*EXCERPT*:

2. Friends in Rich Places.

george-clooney

George Clooney did press this week for whatever reason and shared the story that when he first got together with Amal, he decided to gift 14 of his closest friends each 1 million dollars in cold hard cash. He figured they were all in his will anyway, and why wait until he’s dead to thank them for all they’ve done for him over the years. And he literally had to pull off a movie heist just to be the most generous guy on this earth. He had to find a place that would have that amount of cash available, which honestly I respect the dedication to getting cash here. Could he have venmo’ed them or written a check? Probably. But nothing slaps quite as hard as a stack of cash. Plus there’s the dramatics of it. Handing over a bag of cash like you just robbed a bank is a BFF memory that will last longer than that cool mill will. Anyway, he rented a van that said florist on it, told his assistant and his security guard and went into an underground facility to load up the van with 14 bags of cheddar. Then he got all his friends together and handed them over. So basically now that this story is out in the open, it will 100% be made into a movie because that’s how Hollywood works. But also… I’m a good friend, anyone wanna give me a million dollars before they croak? Just tossing it out there. LMK. And the real lesson here: if you have 14 million dollars to spare…don’t be a schmuck and share the wealth.

*RECORD SET*:
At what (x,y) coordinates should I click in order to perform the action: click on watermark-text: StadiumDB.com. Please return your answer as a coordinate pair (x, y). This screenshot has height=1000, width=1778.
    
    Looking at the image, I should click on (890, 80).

* * *

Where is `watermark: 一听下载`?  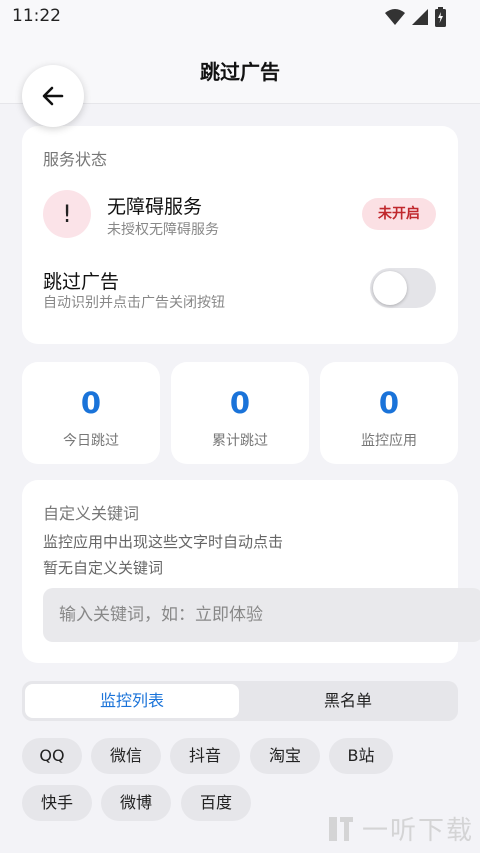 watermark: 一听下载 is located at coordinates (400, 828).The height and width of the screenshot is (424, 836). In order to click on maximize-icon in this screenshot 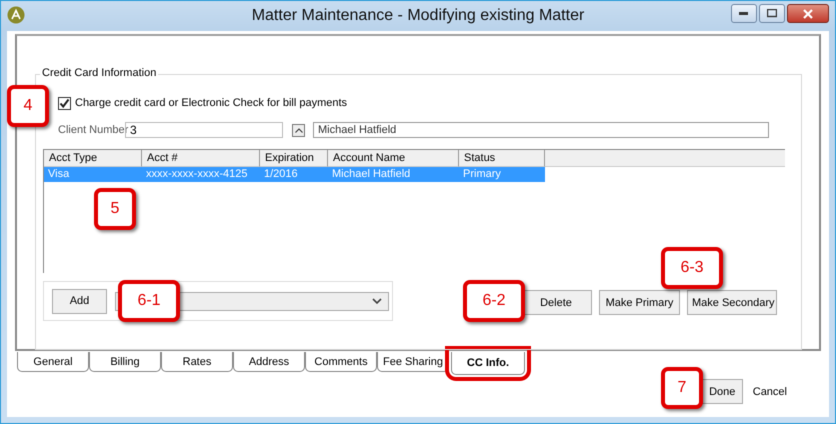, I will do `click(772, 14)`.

*JOB*: Please copy out the George Clooney excerpt above word for word, in full.

*ANSWER AREA*:
2. Friends in Rich Places.

george-clooney

George Clooney did press this week for whatever reason and shared the story that when he first got together with Amal, he decided to gift 14 of his closest friends each 1 million dollars in cold hard cash. He figured they were all in his will anyway, and why wait until he’s dead to thank them for all they’ve done for him over the years. And he literally had to pull off a movie heist just to be the most generous guy on this earth. He had to find a place that would have that amount of cash available, which honestly I respect the dedication to getting cash here. Could he have venmo’ed them or written a check? Probably. But nothing slaps quite as hard as a stack of cash. Plus there’s the dramatics of it. Handing over a bag of cash like you just robbed a bank is a BFF memory that will last longer than that cool mill will. Anyway, he rented a van that said florist on it, told his assistant and his security guard and went into an underground facility to load up the van with 14 bags of cheddar. Then he got all his friends together and handed them over. So basically now that this story is out in the open, it will 100% be made into a movie because that’s how Hollywood works. But also… I’m a good friend, anyone wanna give me a million dollars before they croak? Just tossing it out there. LMK. And the real lesson here: if you have 14 million dollars to spare…don’t be a schmuck and share the wealth.